§ **ЗАДАНИЯ**:
A – Перечислите по порядку все условия, которые в отрывке о жизни на пенсии названы после слов «чтобы жить легко».
B – Допишите отрывок о жизни на пенсии, начав сразу после его последней фразы.

§ **ПРЕДЛОЖЕННЫЙ ОТРЫВОК**:
Говорить много об том у нас не принято. Только поём.
А в принципе… это и есть самое главное. Я здесь чувствую себя членом сообщества, в котором легко. И зачем умствования. Давайте обнимемся душами и споём хором. И найдите мне другую такую же компанию, где так отходишь душой. А разговоры разговаривать я и все эти годы не пытался. Зачем, когда есть песня?
Все больше и больше льну к земле, к растительным радостям бытия. Слава богу, ещё есть желания, и даже есть возможность их как‑то удовлетворить.
Совсем перестал думать о хлебе насущном. Ушла в глубину вечная тревога о пенсионном выживании. Мало того, я так легко вообще никогда не жил: потребности мои увядают с возрастом, а пенсия потихоньку растет, и нет проблем. Единственно, Надя ещё не прошла этот рубеж и внутренне мечется.
Я только думаю, как бы сохранить Наде здоровье. Предлагаю ей бросить уже работу, а заняться каким‑нибудь фитнесом, чтобы жить легко, не принимая решений, в кругу единомышленников, в увлечении, в удовлетворении простых желаний, в умении этим наслаждаться. Ну, думаю, – и я, и её возраст, в конце концов, переломят её страх предстоящей ненужности обществу. Не век же ему, этому обществу, служить.

§ **ПРЕДСТАВЛЕННЫЕ ДАННЫЕ**:

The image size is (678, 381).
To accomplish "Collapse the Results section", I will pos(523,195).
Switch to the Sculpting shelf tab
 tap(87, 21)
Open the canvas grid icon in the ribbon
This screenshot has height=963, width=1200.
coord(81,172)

§ **ВАШИ ОТВЕТЫ**:
A – не принимая решений; в кругу единомышленников; в увлечении; в удовлетворении простых желаний; в умении этим наслаждаться

B –
Старость – пора философская. Созерцай и размышляй, читай, открывай для себя мир, – ведь за проклятой работой было вечно некогда. Ходи в концерты. Раз в месяц мы вполне можем это себе позволить. Ковыряйся на даче до посинения. Близость с землёй в старости важнее близости с обществом. Зачем в старости конфликты и тревоги? Зачем нам политика? Жизнь без погони за куском хлеба – прекрасна. Человек должен в старости быть самодостаточен и как можно меньше доставлять тревог детям и внукам.
Такова была моя мама. 11–го ноября исполнится полгода, как её нет на свете.
Конечно, до 70 лет можно чуть–чуть, самую малость, ещё как‑то контактировать с тем обществом. Дальше – лучше не надо.
Мне проще, потому что живут мои книги. Вот пусть с ними общество и контактирует. А я тихо уйду.
Я никогда не лазил глубоко в интернет. Он полон слухов, сплетен, легенд, полулжи, грязи и гнилой московской городской политики. Я брезгую прикасаться ко всему московскому. Меня спасает моя провинциальность.
И без Москвы в Красноярске можно жить. И нужно жить, не думая о ней.
Поэтому для меня интернет ограничивается авиацией.
На авиа ру какой‑то зоил упорно и настойчиво, пост за постом, клюёт меня, обзывая графоманом и «далеко не Марселем Прустом». Что за Пруст – ну, найду, почитаю. Фамилию слыхал, но потребности ознакомиться с творчеством знаменитого пейсателя не было; теперь вот появилась.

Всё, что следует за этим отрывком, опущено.